Meet Jan Brewer, a bright new face in the GOP crowd
Two weeks ago, Jan Brewer’s approval rating was underwater at just 40%, but then the Arizona legislature sent Senate Bill 1070 to her desk. The Republican governor, who has been in office for only 15 months, signed it. Now she’s enjoying an approval rating of 56 percent, a sixteen-point bounce, according to the most recent survey by Rasmussen Reports.
For Brewer, the tough, but locally very popular immigration measure couldn’t have reached her desk at a more opportune time, as she is up re-election in November. She became governor thanks to President Obama, who tapped her predecessor Janet Napolitano to head up the Department of Homeland Security, and to Arizona’s constitution, which makes it one of only a handful of states which don’t have lieutenant governors.
Brewer had been Arizona’s secretary of state for nine years when Napolitano resigned to go to Washington, and by state law was next in line for the governor’s mansion. Before becoming secretary of state in 2003, she had been chairperson of the Maricopa County Board of Supervisors for six years, a State Senator for nine years and a State Representative for four.

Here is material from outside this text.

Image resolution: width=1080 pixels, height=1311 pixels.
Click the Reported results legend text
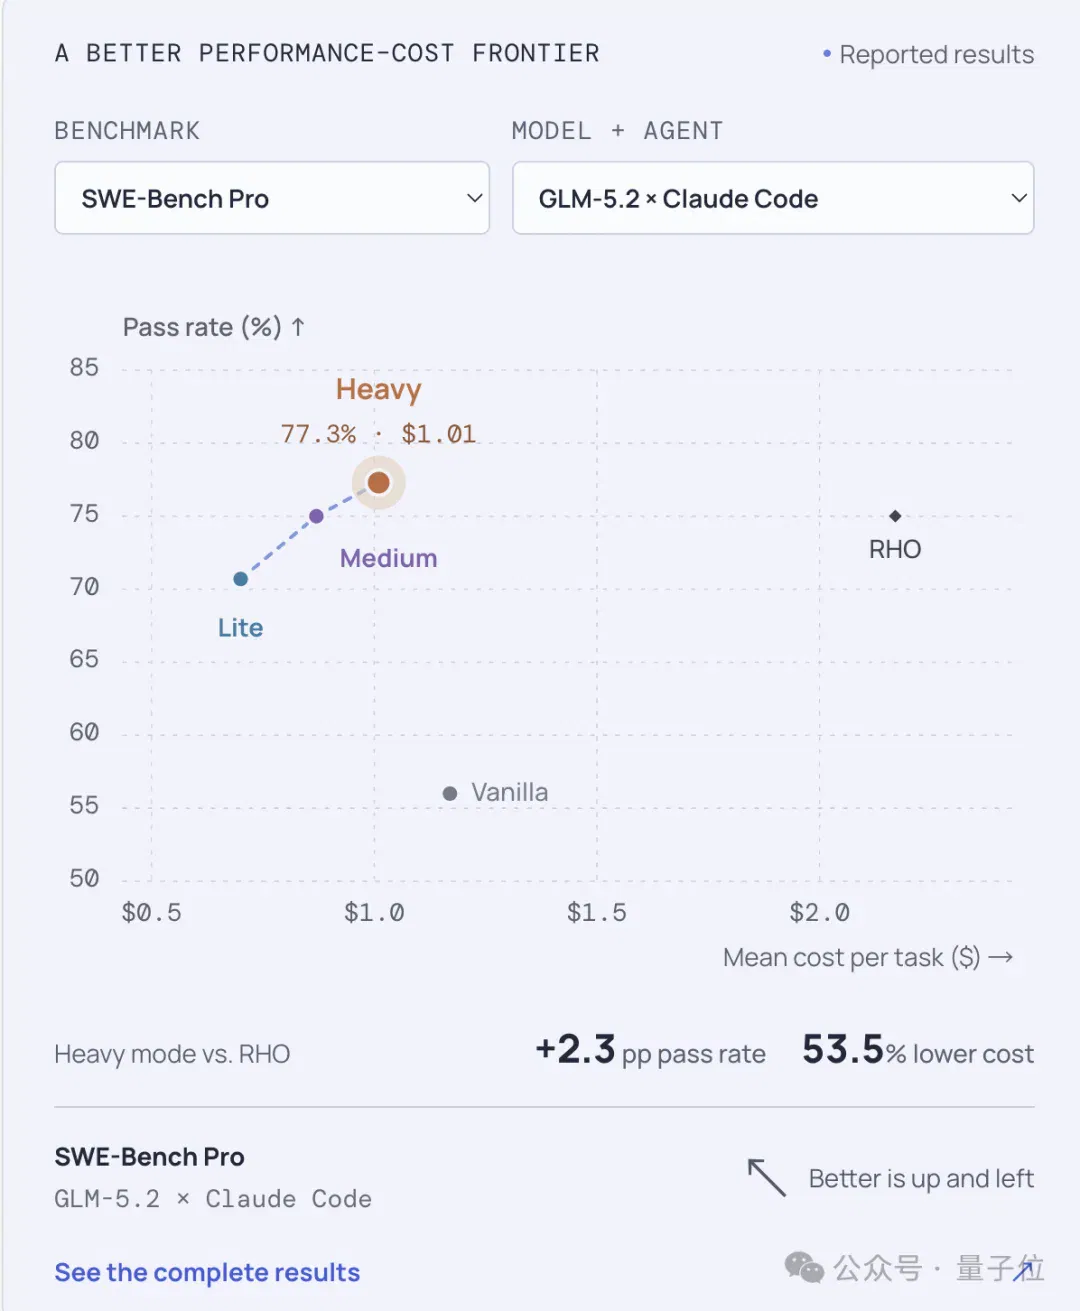coord(936,54)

In addition to signing the immigration bill into law, Brewer has found favor with conservatives in her state by signing legislation that allows Arizonans to carry their guns into bars, unless s bar specifically prohibits them, and she signed another measure which citizens to carry concealed without having to get a permit. But Arizona’s liberals are just as angry over the two firearms laws and the new immigration measure as the state’s conservatives are pleased. To say there is a lot of passion on both sides of these issues in the Grand Canyon State would be to make an understatement. Brewer has further drawn the ire of liberals by signing a bill which repealed a law Napolitano had championed which had allowed domestic partners of state employees to be considered as “dependents,” equal status to married spouses. Lesbians and gays are still seething over Brewer’s action.
But at least she can claim that she did it to save the state money ($3 million), as Arizona, like many other states, is facing a budget crisis. Years of stewardship by Napolitano has left the state $263 million over budget. To bring the budget into balance, Brewer had asked the state legislature to eliminate some government agencies — a move unpopular with liberals — and called on the lawmakers to raise the state sales tax by 1 cent per dollar — equally unpopular with conservatives.
Signing controversial bills and trying to balance the budget were largely responsible for Brewer’s previously low approval ratings, but if her numbers stay at or near their current above-the-water mark, it bodes well for her chances of re-election against State Attorney General Terry Goddard, a Democrat, her most likely opponent. Also in Brewer’s favor, the governor has called upon a special state legislative session to join in the class-action lawsuit by eighteen state Attorneys General to challenge the constitutionality of the very unpopular Obamacare legislation. It can’t help Goddard’s chances, should he decide to challenge Brewer, that he has refused to join the other states in the lawsuit.
All of the attention focused on Brewer for signing the immigration measure has not only boosted her poll numbers but her status in the GOP as well. The Republicans are a party always on the lookout for new stars, and Jan Brewer seems to have achieved start status virtually overnight. She joins an increasing number of conservative women — including Sarah Palin, Michele Bachmann, Marsha Blackburn, Liz Cheney, and others — who may be able to change the image of the GOP from that of the party of old men. Brewer met with Palin when the former Alaska governor was in Arizona last weekend, and the two were the subjects of no small number of photographs that were taken when they showed up at Chase Field to take in a Diamondbacks baseball game.
Should Brewer win another term as governor, she will increasingly be mentioned as a possible vice presidential candidates on the 2012 GOP ticket, even though it’s far from settled this early in the game on whose ticket that would be.